Zim enters 2016 with $150m trade deficit

ZIMBABWE opened the year 2016 with a trade deficit of $150 million as the country continues its over-reliance on foreign produced goods, latest trade data from the national statistics agency have shown.


Data released by the Zimbabwe National Statistics Agency (ZimStat) last week showed that exports in January amounted to $249 million against $399 million worth of imports, which remain heavily skewed towards consumptive products following a significant drop in raw materials importation.

Most of the imports were consumptive products such as bottled water, sugar, soap, cooking oil, cellphone handsets, electronics, vehicles spares, clothing and second hand vehicles.

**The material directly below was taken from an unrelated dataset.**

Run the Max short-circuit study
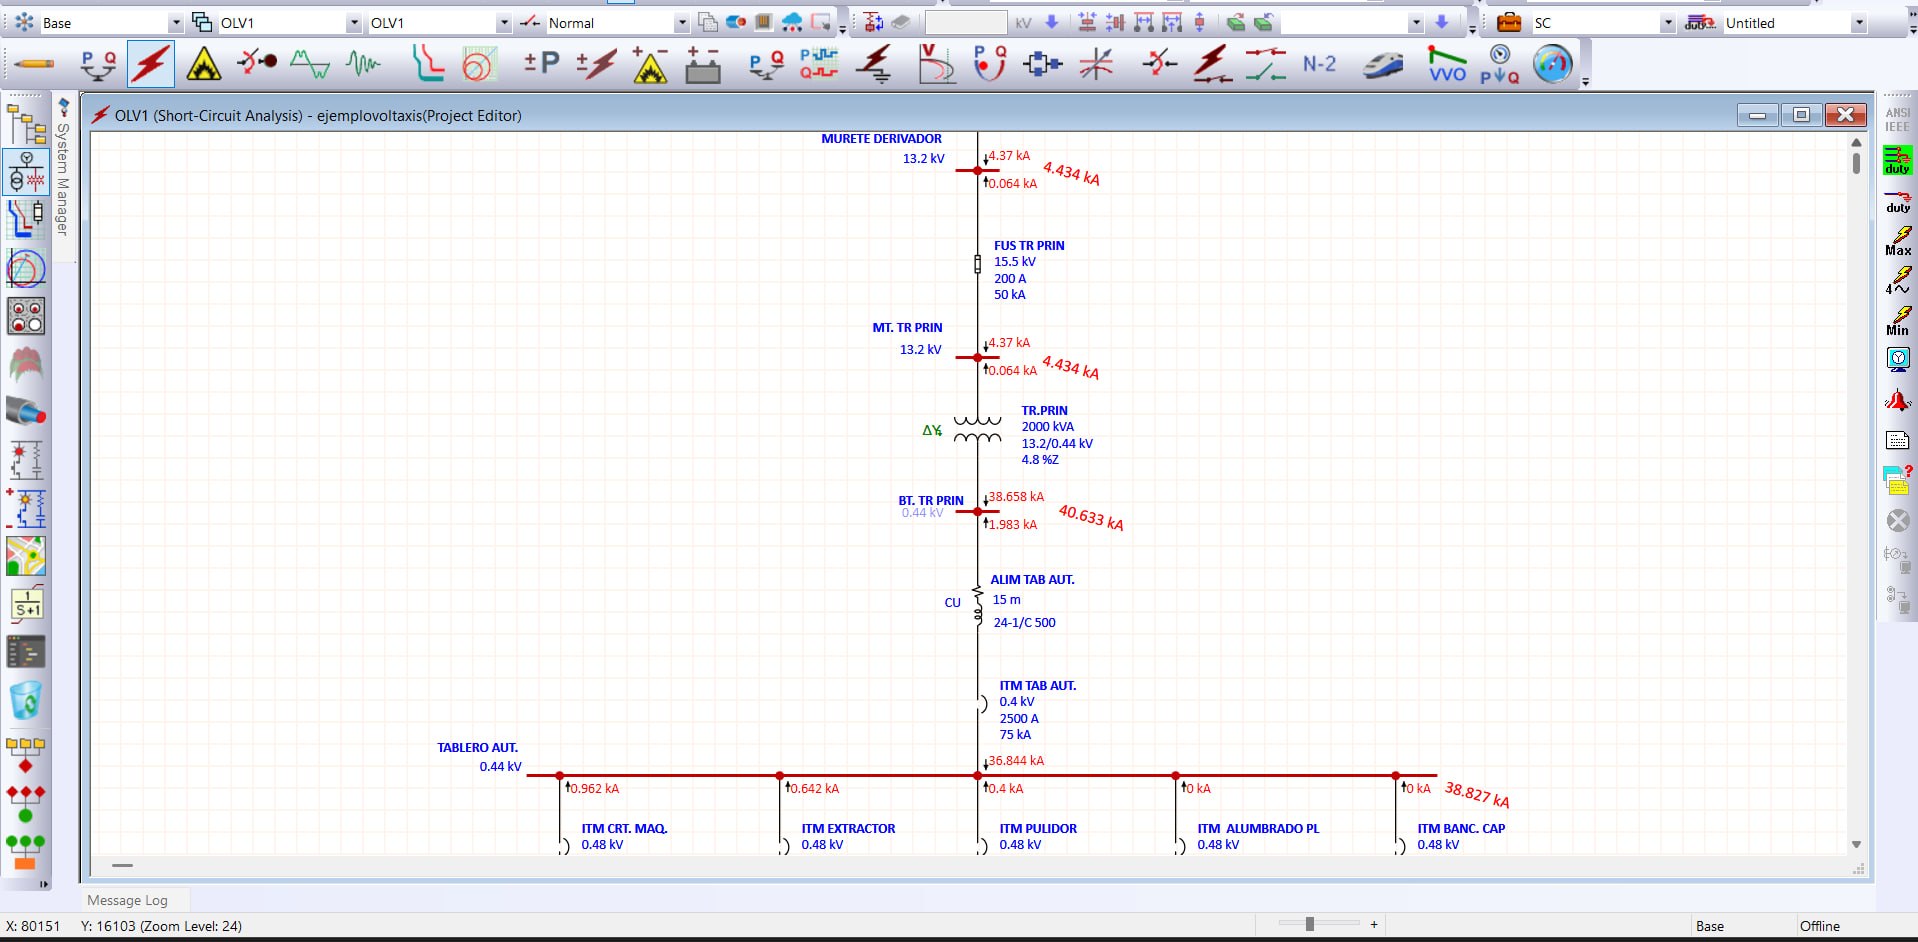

Cumulatively, imports from January 2015 to January this year amounted to $6,4 billion while exports were at $2,9 billion.

Last year, from January to December the country’s trade deficit stayed flat at $3,3 billion.

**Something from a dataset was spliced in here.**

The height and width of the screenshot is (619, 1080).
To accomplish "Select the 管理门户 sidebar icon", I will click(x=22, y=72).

The government had predicted a $3 billion trade deficit for the whole year. Imports were projected to decline to $6,2 billion this year from $6,3 billion in 2015. Exports were expected to grow to $3,7 billion this year from $3,4 billion projected last year.

In 2014, Zimbabwe also registered a trade deficit of $3,3 billion while in 2013 it was $4,19 billion.

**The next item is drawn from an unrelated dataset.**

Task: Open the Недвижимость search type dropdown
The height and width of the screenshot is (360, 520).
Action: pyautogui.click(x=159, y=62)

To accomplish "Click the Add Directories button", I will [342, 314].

Zimstat said maize, rice, wheat, crude oil and cane topped the list of imports while exports in the period under review were dominated by gold, tobacco, nickel and diamonds, while imports comprised mainly of fuel, medicines, maize and vehicles, among others.

In his 2016 National Budget statement, Finance minister Patrick Chinamasa said the continued depreciation of the South African rand against the United States dollar had undermined the competitiveness of Zimbabwe’s exports.

2 Responses to Zim enters 2016 with $150m trade deficit

  1. tf March 8, 2016 at 12:54 pm #

    zimbabwe an agro based economy importing food stuffs from other countries doesnt make sense …..thats where our surplus was supposede to be coming from …..the country need to do as muchb as it can to support agric and relax some of the policies a bit (indeginisation). the agric sector can then help to boost other sectors like the industries processing these agric products

  2. Murimi Wanhasi March 9, 2016 at 9:08 am #

    Zimbabwe needs to re position itself as an agro hub in Southern Africa. But with the current crop of ministers we have , its easy. We can cut huge chunks of forex outflows and instead attract more of it here? Look at Zambia now.